- Extract -
---+---

It is informative to understand the distributions of the difference in per capita tort losses between 2004 and 2006 as these distributions will shed light on the efficacy of tort reforms that had been recently instituted around that time period (Crain et al., 2009). Treating each state-based observation within each year as an independent single-unit sample with its own unique parametrization, we examined the difference in losses between the two years. We did so by utilizing the following model specification:

\frac{g_{i} (x)}{g (x)} = e^{α_{i} + β_{i} x}; i = 1, \dots, 50

(3.1)

---+---

- Provided material -
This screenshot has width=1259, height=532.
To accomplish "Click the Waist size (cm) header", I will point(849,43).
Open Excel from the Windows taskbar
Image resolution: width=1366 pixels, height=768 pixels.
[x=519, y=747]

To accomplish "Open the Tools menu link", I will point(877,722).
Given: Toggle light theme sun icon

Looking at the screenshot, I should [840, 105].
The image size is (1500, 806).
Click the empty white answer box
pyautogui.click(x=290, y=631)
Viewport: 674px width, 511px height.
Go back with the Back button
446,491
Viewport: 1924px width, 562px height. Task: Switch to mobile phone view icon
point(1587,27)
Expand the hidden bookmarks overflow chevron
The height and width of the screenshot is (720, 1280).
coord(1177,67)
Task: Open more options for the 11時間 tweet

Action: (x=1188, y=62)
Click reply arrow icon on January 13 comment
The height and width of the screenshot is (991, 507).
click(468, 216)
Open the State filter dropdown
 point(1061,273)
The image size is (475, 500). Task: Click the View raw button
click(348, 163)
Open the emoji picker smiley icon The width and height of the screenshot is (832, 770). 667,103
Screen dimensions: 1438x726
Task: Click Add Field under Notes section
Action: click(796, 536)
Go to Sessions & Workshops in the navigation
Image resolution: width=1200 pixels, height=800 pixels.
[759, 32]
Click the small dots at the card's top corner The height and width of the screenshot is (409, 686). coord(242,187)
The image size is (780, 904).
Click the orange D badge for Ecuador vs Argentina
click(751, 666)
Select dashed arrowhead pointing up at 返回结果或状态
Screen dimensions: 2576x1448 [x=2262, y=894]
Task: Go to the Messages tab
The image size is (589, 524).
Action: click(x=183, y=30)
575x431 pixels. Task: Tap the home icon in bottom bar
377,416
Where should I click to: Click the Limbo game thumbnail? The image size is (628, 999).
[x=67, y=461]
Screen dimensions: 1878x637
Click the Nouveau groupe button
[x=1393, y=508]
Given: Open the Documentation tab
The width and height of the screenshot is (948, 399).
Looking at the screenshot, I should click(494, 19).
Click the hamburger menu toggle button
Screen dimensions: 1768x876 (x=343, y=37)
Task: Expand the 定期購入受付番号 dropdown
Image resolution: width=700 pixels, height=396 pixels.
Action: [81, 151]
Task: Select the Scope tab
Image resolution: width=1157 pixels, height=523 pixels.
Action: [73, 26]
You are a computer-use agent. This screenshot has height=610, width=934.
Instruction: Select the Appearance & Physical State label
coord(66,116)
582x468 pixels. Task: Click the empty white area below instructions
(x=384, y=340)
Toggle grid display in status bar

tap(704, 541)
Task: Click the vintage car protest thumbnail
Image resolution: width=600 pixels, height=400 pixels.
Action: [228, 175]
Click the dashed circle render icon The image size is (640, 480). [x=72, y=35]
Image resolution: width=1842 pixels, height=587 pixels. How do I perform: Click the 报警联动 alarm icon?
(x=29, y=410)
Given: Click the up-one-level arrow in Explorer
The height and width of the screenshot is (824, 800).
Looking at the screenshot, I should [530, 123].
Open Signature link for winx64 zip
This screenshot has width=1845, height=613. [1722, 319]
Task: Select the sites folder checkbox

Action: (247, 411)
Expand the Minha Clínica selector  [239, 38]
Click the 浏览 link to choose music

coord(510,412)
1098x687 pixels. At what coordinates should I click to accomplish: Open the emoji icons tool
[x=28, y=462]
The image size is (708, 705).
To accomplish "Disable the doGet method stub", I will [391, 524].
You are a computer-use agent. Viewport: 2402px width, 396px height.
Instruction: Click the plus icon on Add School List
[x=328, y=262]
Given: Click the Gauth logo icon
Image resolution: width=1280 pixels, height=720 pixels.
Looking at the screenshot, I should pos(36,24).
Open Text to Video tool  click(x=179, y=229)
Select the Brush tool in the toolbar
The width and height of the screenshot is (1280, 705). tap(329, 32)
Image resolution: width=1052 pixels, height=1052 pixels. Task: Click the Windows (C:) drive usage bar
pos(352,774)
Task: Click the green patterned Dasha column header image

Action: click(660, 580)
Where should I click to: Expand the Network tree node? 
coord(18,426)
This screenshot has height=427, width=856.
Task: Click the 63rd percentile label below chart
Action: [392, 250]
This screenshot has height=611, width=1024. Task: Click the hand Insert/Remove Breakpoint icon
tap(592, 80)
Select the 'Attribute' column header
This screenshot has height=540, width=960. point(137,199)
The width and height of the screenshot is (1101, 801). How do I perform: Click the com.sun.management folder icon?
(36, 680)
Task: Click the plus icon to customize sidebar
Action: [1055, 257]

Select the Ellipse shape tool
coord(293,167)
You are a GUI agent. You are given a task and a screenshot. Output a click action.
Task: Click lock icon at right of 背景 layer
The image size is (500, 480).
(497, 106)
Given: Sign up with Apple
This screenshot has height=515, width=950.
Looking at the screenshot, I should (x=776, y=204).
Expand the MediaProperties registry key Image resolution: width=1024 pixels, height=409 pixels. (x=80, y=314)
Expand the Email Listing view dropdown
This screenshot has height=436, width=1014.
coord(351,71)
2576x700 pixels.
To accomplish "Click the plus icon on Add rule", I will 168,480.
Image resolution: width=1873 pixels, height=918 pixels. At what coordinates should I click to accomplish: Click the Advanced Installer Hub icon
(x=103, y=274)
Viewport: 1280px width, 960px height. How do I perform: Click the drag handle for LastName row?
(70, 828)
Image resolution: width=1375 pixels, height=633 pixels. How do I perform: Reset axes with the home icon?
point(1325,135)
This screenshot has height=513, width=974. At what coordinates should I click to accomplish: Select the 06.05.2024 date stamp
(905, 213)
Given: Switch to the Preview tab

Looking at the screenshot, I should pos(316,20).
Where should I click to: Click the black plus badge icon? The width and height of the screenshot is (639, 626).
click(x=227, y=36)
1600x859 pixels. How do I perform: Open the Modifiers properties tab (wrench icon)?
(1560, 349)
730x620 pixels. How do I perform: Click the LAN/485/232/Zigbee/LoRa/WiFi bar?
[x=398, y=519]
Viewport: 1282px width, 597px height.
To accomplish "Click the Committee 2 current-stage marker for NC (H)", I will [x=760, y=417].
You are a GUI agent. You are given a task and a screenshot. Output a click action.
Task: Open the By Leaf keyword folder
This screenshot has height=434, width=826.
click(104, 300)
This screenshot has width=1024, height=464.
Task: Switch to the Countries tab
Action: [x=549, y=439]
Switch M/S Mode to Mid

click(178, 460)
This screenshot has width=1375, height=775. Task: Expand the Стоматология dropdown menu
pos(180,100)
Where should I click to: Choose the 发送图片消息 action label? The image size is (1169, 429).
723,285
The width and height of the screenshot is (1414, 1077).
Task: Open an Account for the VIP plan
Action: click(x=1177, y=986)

---+---

- Task list -
**1)** In the excerpt on tort losses above, which two years are compared for the difference in per capita tort losses?
**2)** Please continue the excerpt on tort losses from the point after equation (3.1).

- Answers by item number -
**1)** 2004 and 2006.

**2)**
where $x$ represents the per capita difference in tort losses between 2004 and 2006 (specifically the tort losses of the former year subtracted from the latter year). We let $α_{i} \sim N (μ_{α}, 1)$ and $β_{i} \sim N (μ_{β}, σ_{β}^{2})$ as we did in Section 2. By enabling our model's coefficients to vary across the states, we enable our model to capture state-level heterogeneity. As each state's tort laws do not impact other states, we are able to simplify our problem by assuming statistical independence amongst $α_{i}$ and $β_{i}$ . We estimated the marginalized distribution after using simulated data from a standard normal distribution as a reference in a manner similar to that of the out of sample fusion techniques used in recent research (Dayaratna, 2014; Katzoff et al., 2014; Kedem et al., 2014; Zhou, 2012). The marginalized distribution represents the overall distribution of all 50 states regarding differences in tort losses between 2004 and 2006. From this distribution, we were able to compute the probabilities of reductions in tort losses, which better enable us to the efficacy of tort reforms instituted during the time period.

We also utilized a bootstrap approach to estimate confidence intervals around these point estimates. In particular, we resampled our dataset (with replacement) 1000 times and re-estimated our probabilities for each sample and used the resulting set to determine our interval estimates. The results are depicted in Tables 2 and 3.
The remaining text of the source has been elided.